→ Passage to read
════
PARIS: France’s unprecedented presidential race has thrown many voters into emotional turmoil, causing nerves to fray around the dinner table, at the office and on social media.
Rather than vote for centrist frontrunner Emmanuel Macron or far-right candidate Marine Le Pen, about one in four say they plan to abstain in Sunday’s run-off.
Seven in 10 voters are unhappy with the choice before them, a survey found, as France heads into uncharted waters with the traditional right and left absent from the second round for the first time since 1958.
The dilemma is expressed as a choice “between the plague and cholera” at protest marches around the country.
The traditional May Day marches reflected the disarray in the electorate, with competing protests — some clamouring for a united front against Le Pen and others rejecting both candidates.
════
→ Supplied information
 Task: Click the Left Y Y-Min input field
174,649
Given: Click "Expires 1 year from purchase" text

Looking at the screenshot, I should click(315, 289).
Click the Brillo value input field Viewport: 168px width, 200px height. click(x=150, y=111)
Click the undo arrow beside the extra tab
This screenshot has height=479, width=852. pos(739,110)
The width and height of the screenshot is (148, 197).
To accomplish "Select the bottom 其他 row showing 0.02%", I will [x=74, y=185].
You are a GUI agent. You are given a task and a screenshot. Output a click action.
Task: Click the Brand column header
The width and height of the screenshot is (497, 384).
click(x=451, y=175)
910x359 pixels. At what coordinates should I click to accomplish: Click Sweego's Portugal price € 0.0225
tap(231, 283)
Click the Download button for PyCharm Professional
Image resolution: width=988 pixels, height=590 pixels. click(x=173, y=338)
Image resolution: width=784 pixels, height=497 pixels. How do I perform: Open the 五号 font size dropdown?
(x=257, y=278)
════
Write out, word for word, the part of the article on France's presidential race starting with "The dilemma is" and going on through "rejecting both candidates.". The listing has no connection to the article on France's presidential race.

→ Reply
The dilemma is expressed as a choice “between the plague and cholera” at protest marches around the country.
The traditional May Day marches reflected the disarray in the electorate, with competing protests — some clamouring for a united front against Le Pen and others rejecting both candidates.